If you’re not all up on your active birth knowledge, basically, a lot of maternity units seem to have recently stocked up on snazzy birthing stools, hammocks, birthing balls and beanbags for you to use to help nature take its course. Sounds very sensible to me, but can’t help but wonder whether some accountant has worked out that the cost of a normal, active birth is significantly lower than a birth full of interventions and can therefore save the NHS a few quid. Still, works for me.

I’ve also found my nesting urge. However, it comes more in the form of micro-managing Neil and roping my mum in to doing stuff around the house that I’ve been meaning to do for months. Although I didn’t do any of the heavy lifting, or curtain hanging, I did an impressive amount of baby laundry and folding.
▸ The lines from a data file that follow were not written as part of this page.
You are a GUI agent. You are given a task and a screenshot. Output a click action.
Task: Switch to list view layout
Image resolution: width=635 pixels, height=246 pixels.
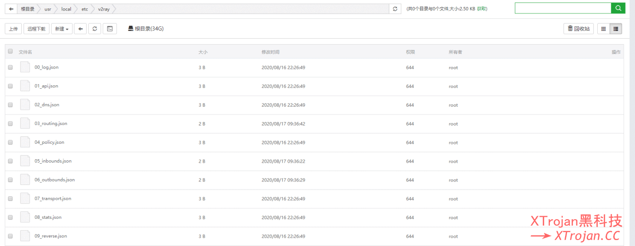coord(616,29)
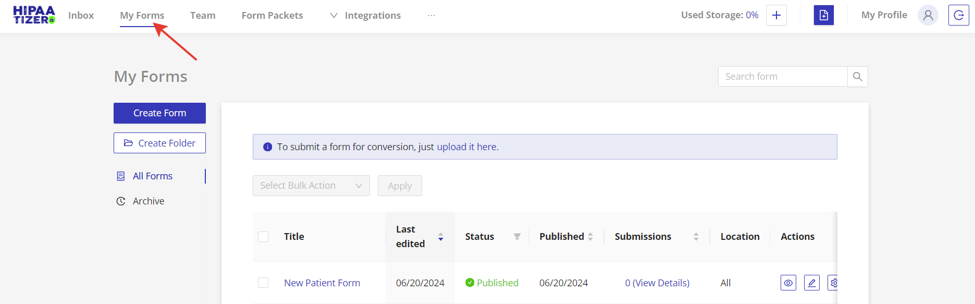The width and height of the screenshot is (975, 304).
Task: Click the search magnifier icon
Action: click(x=857, y=77)
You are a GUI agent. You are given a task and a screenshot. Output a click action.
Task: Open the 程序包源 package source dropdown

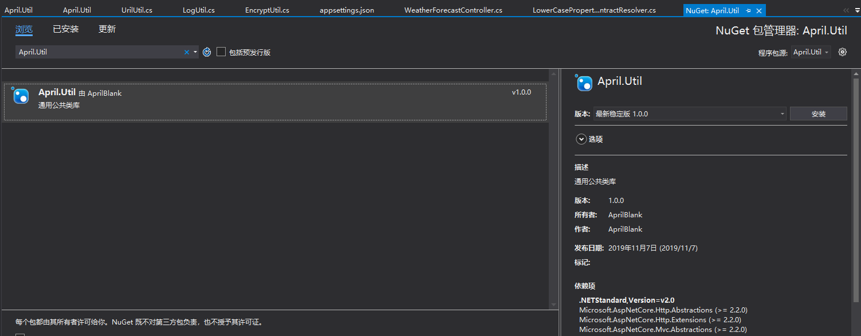[811, 52]
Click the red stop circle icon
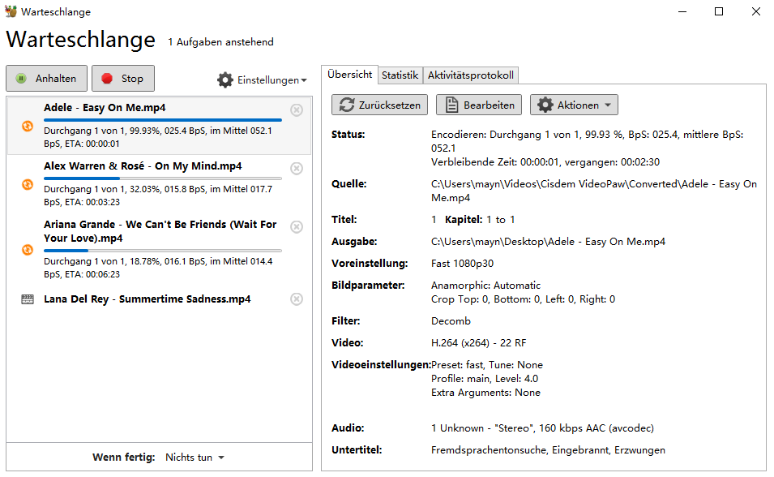 (x=105, y=78)
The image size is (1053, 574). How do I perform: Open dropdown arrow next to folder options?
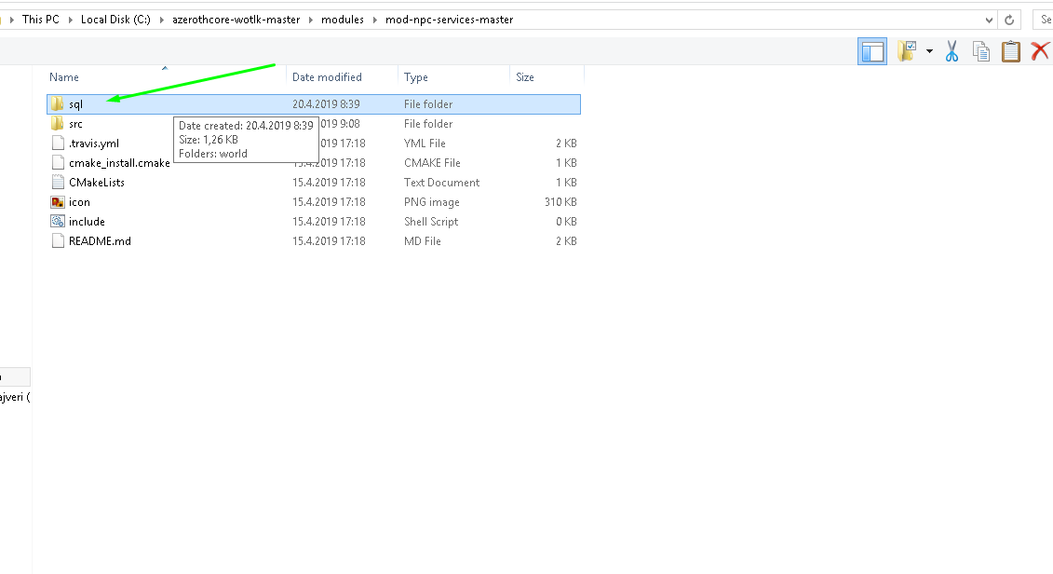point(929,51)
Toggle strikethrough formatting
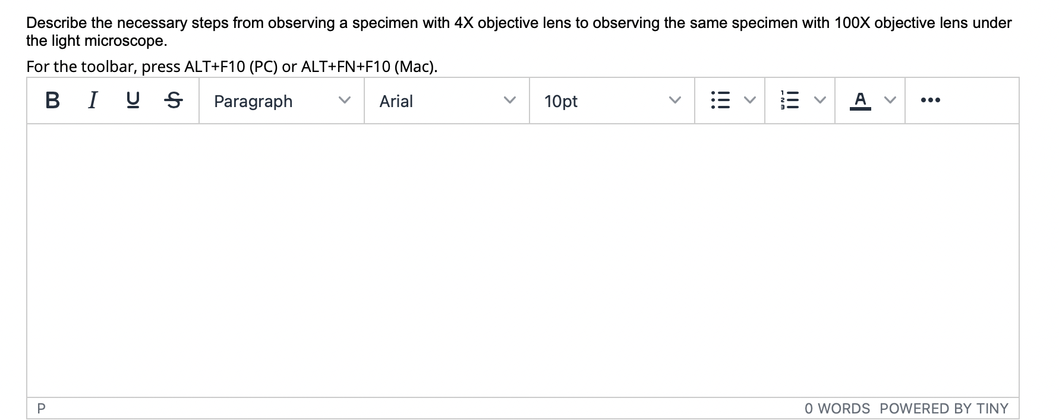Screen dimensions: 1059x420 click(172, 101)
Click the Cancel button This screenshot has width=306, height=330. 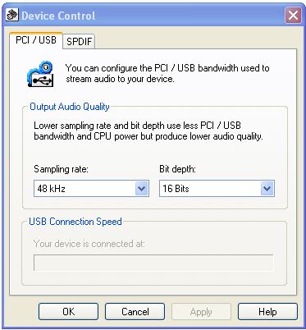point(135,311)
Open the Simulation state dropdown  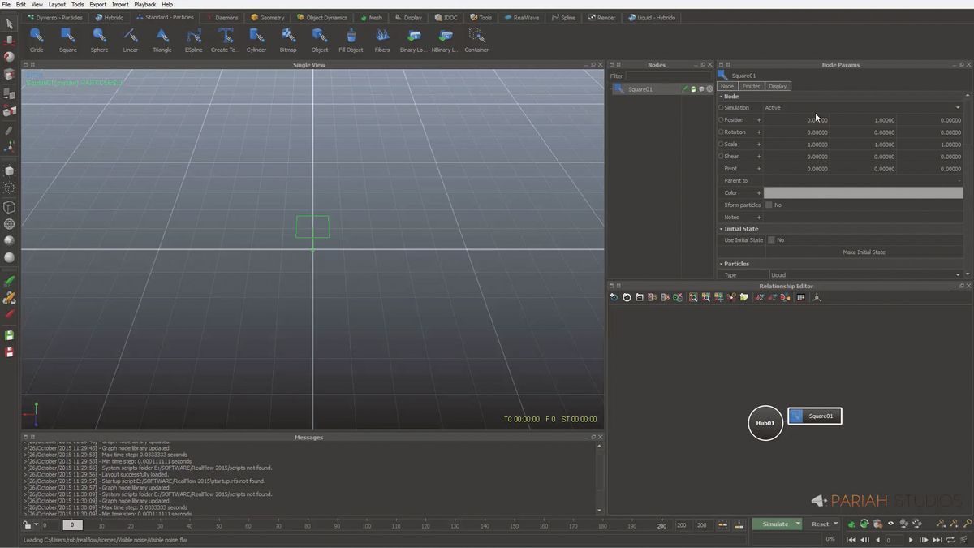958,107
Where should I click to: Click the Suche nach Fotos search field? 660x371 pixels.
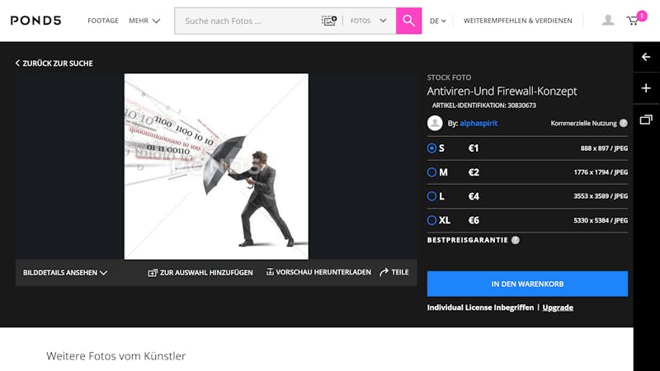click(x=248, y=21)
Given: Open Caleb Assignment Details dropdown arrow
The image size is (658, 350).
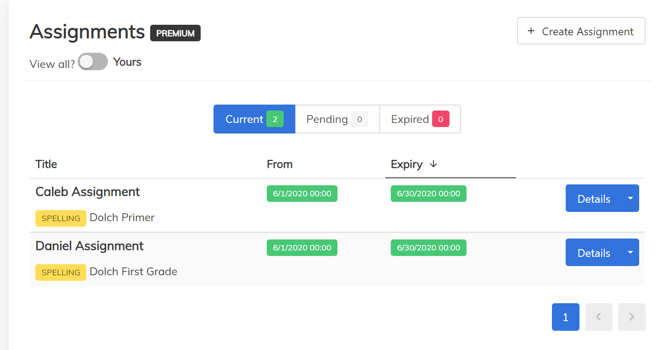Looking at the screenshot, I should point(630,198).
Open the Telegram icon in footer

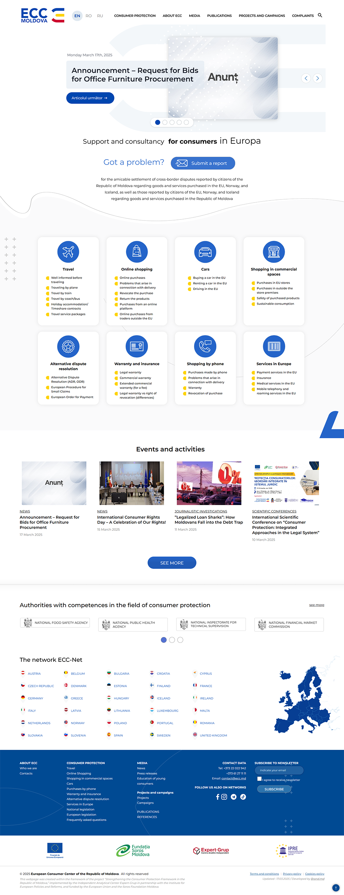pos(234,797)
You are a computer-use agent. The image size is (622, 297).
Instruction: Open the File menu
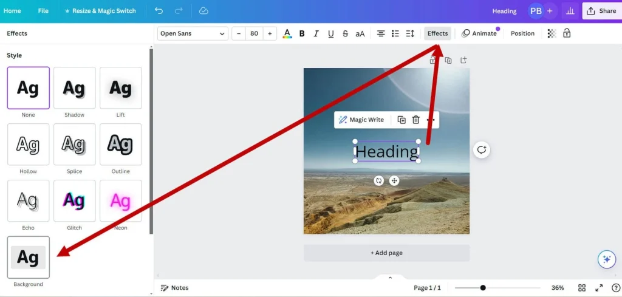tap(43, 11)
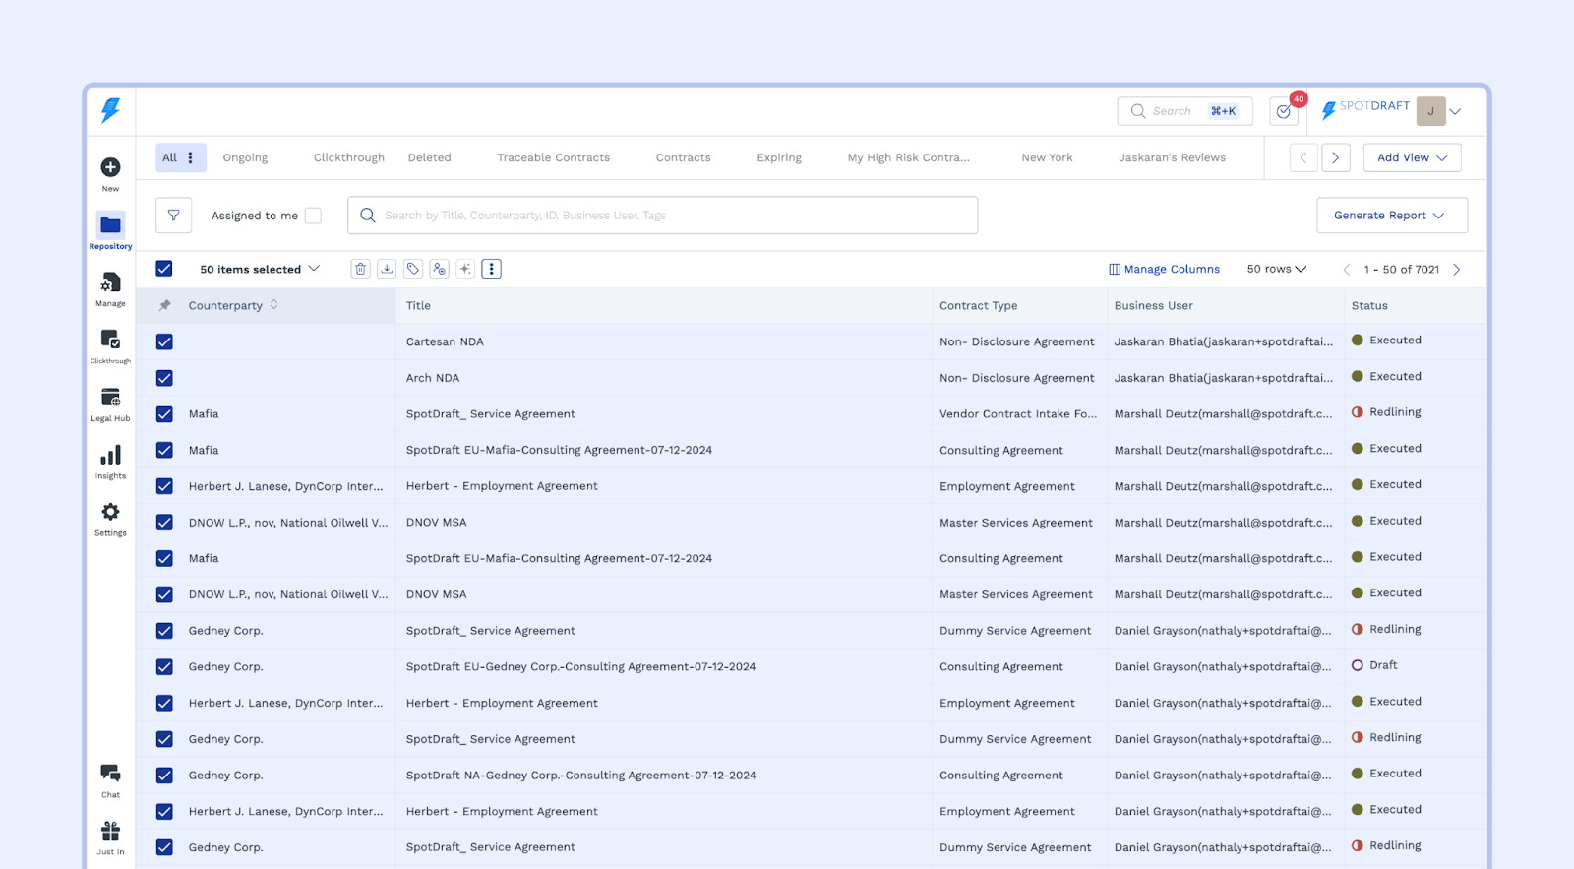Click the contract search by Title field

pyautogui.click(x=662, y=216)
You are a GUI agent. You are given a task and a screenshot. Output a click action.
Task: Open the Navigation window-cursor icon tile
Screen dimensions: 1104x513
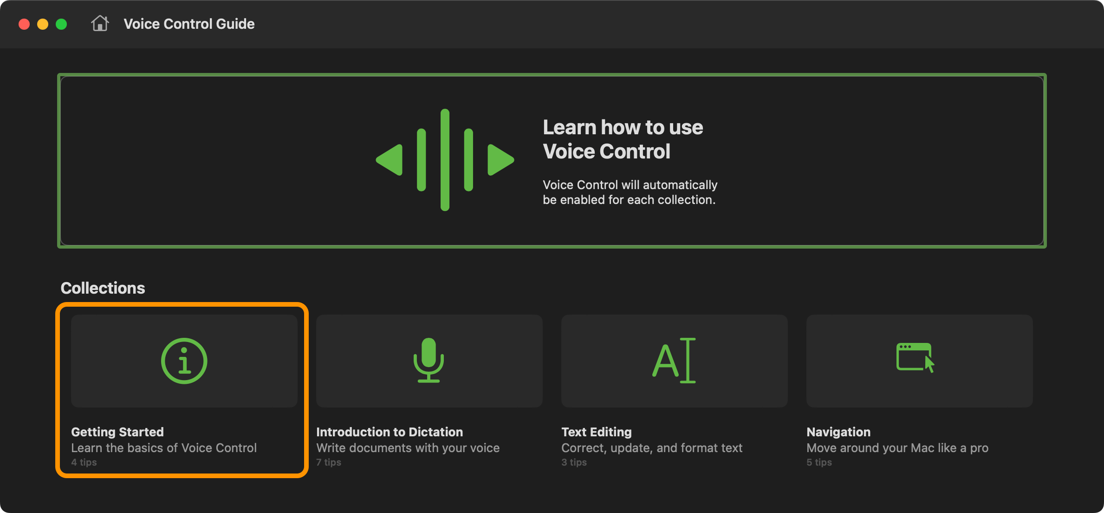point(920,361)

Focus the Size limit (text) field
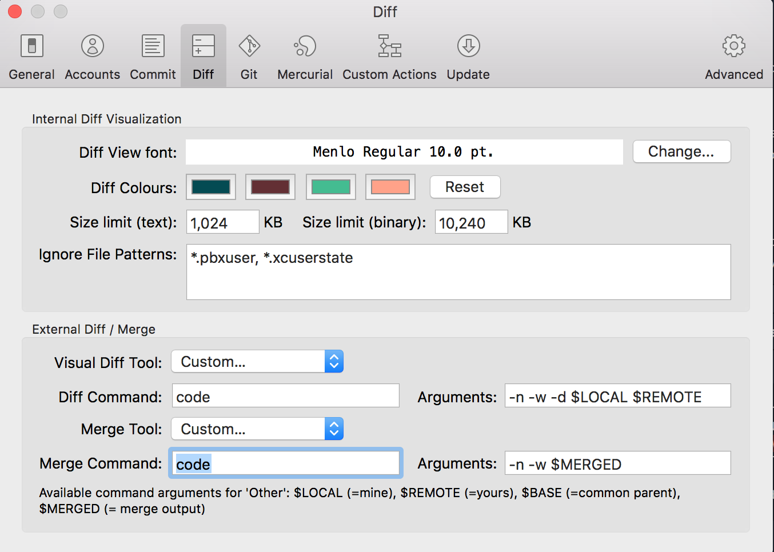pos(222,222)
The cupboards are full, the nappies are organised in to size order and the bedding is on the crib. I’ve even started my hospital bag, if putting a 5 pack of massive granny pants, a Dairy Milk, a top with boob-holes for breastfeeding and a botttle of moisturiser in a bag counts. I won’t need much else, right?

Maternity/Nursing Clothes

Way back, just as my bump started to show and I needed all the help I could get to look pregnant rather than porky, I went on a bit of an ebay shopping spree. I got some great bargains that I’ve lived in, and saved myself a small fortune on buying them brand new.

But I made a couple of purchases based on what I thought pregnant women should wear, with very little regard to my shape, and the clothes I already had in the wardrobe, which is a massive pity because they’re bloody lovely, just not on me. And, fast forwarding 4 months, if I’ve not worn them yet, I’m probably not going to. So. Back on ebay they’ve gone.